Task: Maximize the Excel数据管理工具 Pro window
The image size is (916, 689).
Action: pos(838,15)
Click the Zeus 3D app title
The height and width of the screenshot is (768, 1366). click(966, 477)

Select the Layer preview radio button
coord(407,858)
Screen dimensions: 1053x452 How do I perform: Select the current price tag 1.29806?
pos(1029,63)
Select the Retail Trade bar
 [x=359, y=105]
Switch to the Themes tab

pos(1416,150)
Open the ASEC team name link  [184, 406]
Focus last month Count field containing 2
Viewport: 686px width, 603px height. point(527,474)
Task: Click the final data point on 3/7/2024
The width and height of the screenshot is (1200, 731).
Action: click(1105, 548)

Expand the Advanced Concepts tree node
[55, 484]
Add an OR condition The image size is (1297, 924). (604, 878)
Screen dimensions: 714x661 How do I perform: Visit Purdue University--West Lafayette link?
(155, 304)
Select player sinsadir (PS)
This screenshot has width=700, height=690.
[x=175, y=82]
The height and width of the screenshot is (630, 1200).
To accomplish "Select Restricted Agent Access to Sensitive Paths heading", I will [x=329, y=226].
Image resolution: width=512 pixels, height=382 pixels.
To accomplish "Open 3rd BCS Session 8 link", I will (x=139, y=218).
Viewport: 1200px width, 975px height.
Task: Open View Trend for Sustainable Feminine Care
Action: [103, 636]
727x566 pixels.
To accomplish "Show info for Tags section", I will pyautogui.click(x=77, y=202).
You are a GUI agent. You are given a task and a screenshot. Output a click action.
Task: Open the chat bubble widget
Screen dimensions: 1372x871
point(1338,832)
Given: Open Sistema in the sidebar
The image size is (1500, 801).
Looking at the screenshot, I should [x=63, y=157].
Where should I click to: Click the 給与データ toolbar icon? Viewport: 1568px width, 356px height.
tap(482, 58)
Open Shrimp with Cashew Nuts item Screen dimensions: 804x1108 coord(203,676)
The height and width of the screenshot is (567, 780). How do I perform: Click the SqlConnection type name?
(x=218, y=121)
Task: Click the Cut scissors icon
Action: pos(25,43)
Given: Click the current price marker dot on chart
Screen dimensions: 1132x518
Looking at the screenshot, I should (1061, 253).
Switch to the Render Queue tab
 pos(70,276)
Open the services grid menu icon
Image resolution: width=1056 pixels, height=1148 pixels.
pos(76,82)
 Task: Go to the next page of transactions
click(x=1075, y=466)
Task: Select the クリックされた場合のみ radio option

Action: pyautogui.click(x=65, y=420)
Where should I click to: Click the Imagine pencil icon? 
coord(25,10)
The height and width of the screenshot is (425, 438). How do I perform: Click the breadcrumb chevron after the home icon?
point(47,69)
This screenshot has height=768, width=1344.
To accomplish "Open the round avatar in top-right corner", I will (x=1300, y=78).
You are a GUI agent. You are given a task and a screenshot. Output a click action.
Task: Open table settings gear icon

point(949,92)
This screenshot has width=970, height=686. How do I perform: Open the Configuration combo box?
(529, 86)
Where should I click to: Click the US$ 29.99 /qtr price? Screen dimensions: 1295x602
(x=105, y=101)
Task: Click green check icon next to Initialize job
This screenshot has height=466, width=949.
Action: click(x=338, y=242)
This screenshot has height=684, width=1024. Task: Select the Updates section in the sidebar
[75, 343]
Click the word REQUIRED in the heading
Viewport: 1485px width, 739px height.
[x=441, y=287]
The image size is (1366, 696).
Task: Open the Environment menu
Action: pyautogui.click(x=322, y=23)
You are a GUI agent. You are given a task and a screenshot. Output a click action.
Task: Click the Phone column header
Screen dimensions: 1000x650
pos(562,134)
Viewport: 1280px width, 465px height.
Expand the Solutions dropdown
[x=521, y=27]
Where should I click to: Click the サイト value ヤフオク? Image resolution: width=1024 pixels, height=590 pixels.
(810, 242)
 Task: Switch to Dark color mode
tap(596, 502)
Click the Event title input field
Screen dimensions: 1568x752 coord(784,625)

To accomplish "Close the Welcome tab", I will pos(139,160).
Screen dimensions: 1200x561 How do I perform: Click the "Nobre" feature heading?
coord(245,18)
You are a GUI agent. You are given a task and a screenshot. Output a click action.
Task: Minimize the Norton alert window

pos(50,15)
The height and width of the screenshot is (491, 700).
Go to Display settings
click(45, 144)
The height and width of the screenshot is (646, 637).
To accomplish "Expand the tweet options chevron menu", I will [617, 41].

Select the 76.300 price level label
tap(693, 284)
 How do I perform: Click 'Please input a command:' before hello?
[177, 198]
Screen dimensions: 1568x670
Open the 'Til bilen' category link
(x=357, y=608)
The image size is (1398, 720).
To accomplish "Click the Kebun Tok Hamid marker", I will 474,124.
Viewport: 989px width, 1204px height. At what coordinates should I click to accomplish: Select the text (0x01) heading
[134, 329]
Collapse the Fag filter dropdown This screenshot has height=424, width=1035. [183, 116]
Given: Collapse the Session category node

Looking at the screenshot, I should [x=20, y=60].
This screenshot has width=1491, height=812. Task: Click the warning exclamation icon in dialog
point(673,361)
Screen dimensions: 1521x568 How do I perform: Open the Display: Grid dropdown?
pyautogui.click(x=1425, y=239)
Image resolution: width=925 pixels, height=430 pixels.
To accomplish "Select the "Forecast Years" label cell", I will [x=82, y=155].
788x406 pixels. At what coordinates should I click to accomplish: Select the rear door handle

^^^^

▸ **Task item**
Could you repeat every record word for word?

▸ **Exercise result**
Task: Maximize the Excel数据管理工具 Pro window
The image size is (916, 689).
Action: pos(838,15)
Click the Zeus 3D app title
The height and width of the screenshot is (768, 1366). click(966, 477)

Select the Layer preview radio button
coord(407,858)
Screen dimensions: 1053x452 How do I perform: Select the current price tag 1.29806?
pos(1029,63)
Select the Retail Trade bar
 [x=359, y=105]
Switch to the Themes tab

pos(1416,150)
Open the ASEC team name link  [184, 406]
Focus last month Count field containing 2
Viewport: 686px width, 603px height. point(527,474)
Task: Click the final data point on 3/7/2024
The width and height of the screenshot is (1200, 731).
Action: click(1105, 548)

Expand the Advanced Concepts tree node
[55, 484]
Add an OR condition The image size is (1297, 924). (604, 878)
Screen dimensions: 714x661 How do I perform: Visit Purdue University--West Lafayette link?
(155, 304)
Select player sinsadir (PS)
This screenshot has width=700, height=690.
[x=175, y=82]
The height and width of the screenshot is (630, 1200).
To accomplish "Select Restricted Agent Access to Sensitive Paths heading", I will [x=329, y=226].
Image resolution: width=512 pixels, height=382 pixels.
To accomplish "Open 3rd BCS Session 8 link", I will (x=139, y=218).
Viewport: 1200px width, 975px height.
Task: Open View Trend for Sustainable Feminine Care
Action: [103, 636]
727x566 pixels.
To accomplish "Show info for Tags section", I will pyautogui.click(x=77, y=202).
You are a GUI agent. You are given a task and a screenshot. Output a click action.
Task: Open the chat bubble widget
Screen dimensions: 1372x871
point(1338,832)
Given: Open Sistema in the sidebar
The image size is (1500, 801).
Looking at the screenshot, I should [x=63, y=157].
Where should I click to: Click the 給与データ toolbar icon? Viewport: 1568px width, 356px height.
tap(482, 58)
Open Shrimp with Cashew Nuts item Screen dimensions: 804x1108 coord(203,676)
The height and width of the screenshot is (567, 780). How do I perform: Click the SqlConnection type name?
(x=218, y=121)
Task: Click the Cut scissors icon
Action: pos(25,43)
Given: Click the current price marker dot on chart
Screen dimensions: 1132x518
Looking at the screenshot, I should (1061, 253).
Switch to the Render Queue tab
 pos(70,276)
Open the services grid menu icon
Image resolution: width=1056 pixels, height=1148 pixels.
pos(76,82)
 Task: Go to the next page of transactions
click(x=1075, y=466)
Task: Select the クリックされた場合のみ radio option

Action: pyautogui.click(x=65, y=420)
Where should I click to: Click the Imagine pencil icon? 
coord(25,10)
The height and width of the screenshot is (425, 438). How do I perform: Click the breadcrumb chevron after the home icon?
point(47,69)
This screenshot has height=768, width=1344.
To accomplish "Open the round avatar in top-right corner", I will (x=1300, y=78).
You are a GUI agent. You are given a task and a screenshot. Output a click action.
Task: Open table settings gear icon

point(949,92)
This screenshot has width=970, height=686. How do I perform: Open the Configuration combo box?
(529, 86)
Where should I click to: Click the US$ 29.99 /qtr price? Screen dimensions: 1295x602
(x=105, y=101)
Task: Click green check icon next to Initialize job
This screenshot has height=466, width=949.
Action: click(x=338, y=242)
This screenshot has height=684, width=1024. Task: Select the Updates section in the sidebar
[75, 343]
Click the word REQUIRED in the heading
Viewport: 1485px width, 739px height.
[x=441, y=287]
The image size is (1366, 696).
Task: Open the Environment menu
Action: pyautogui.click(x=322, y=23)
You are a GUI agent. You are given a task and a screenshot. Output a click action.
Task: Click the Phone column header
Screen dimensions: 1000x650
pos(562,134)
Viewport: 1280px width, 465px height.
Expand the Solutions dropdown
[x=521, y=27]
Where should I click to: Click the サイト value ヤフオク? Image resolution: width=1024 pixels, height=590 pixels.
(810, 242)
 Task: Switch to Dark color mode
tap(596, 502)
Click the Event title input field
Screen dimensions: 1568x752 coord(784,625)

To accomplish "Close the Welcome tab", I will pos(139,160).
Screen dimensions: 1200x561 How do I perform: Click the "Nobre" feature heading?
coord(245,18)
You are a GUI agent. You are given a task and a screenshot. Output a click action.
Task: Minimize the Norton alert window

pos(50,15)
The height and width of the screenshot is (491, 700).
Go to Display settings
click(45, 144)
The height and width of the screenshot is (646, 637).
To accomplish "Expand the tweet options chevron menu", I will [617, 41].

Select the 76.300 price level label
tap(693, 284)
 How do I perform: Click 'Please input a command:' before hello?
[177, 198]
Screen dimensions: 1568x670
Open the 'Til bilen' category link
(x=357, y=608)
The image size is (1398, 720).
To accomplish "Click the Kebun Tok Hamid marker", I will 474,124.
Viewport: 989px width, 1204px height. At what coordinates should I click to accomplish: Select the text (0x01) heading
[134, 329]
Collapse the Fag filter dropdown This screenshot has height=424, width=1035. [183, 116]
Given: Collapse the Session category node

Looking at the screenshot, I should [x=20, y=60].
This screenshot has width=1491, height=812. Task: Click the warning exclamation icon in dialog
point(673,361)
Screen dimensions: 1521x568 How do I perform: Open the Display: Grid dropdown?
pyautogui.click(x=1425, y=239)
Image resolution: width=925 pixels, height=430 pixels.
To accomplish "Select the "Forecast Years" label cell", I will [x=82, y=155].
788x406 pixels. At what coordinates should I click to accomplish: Select the rear door handle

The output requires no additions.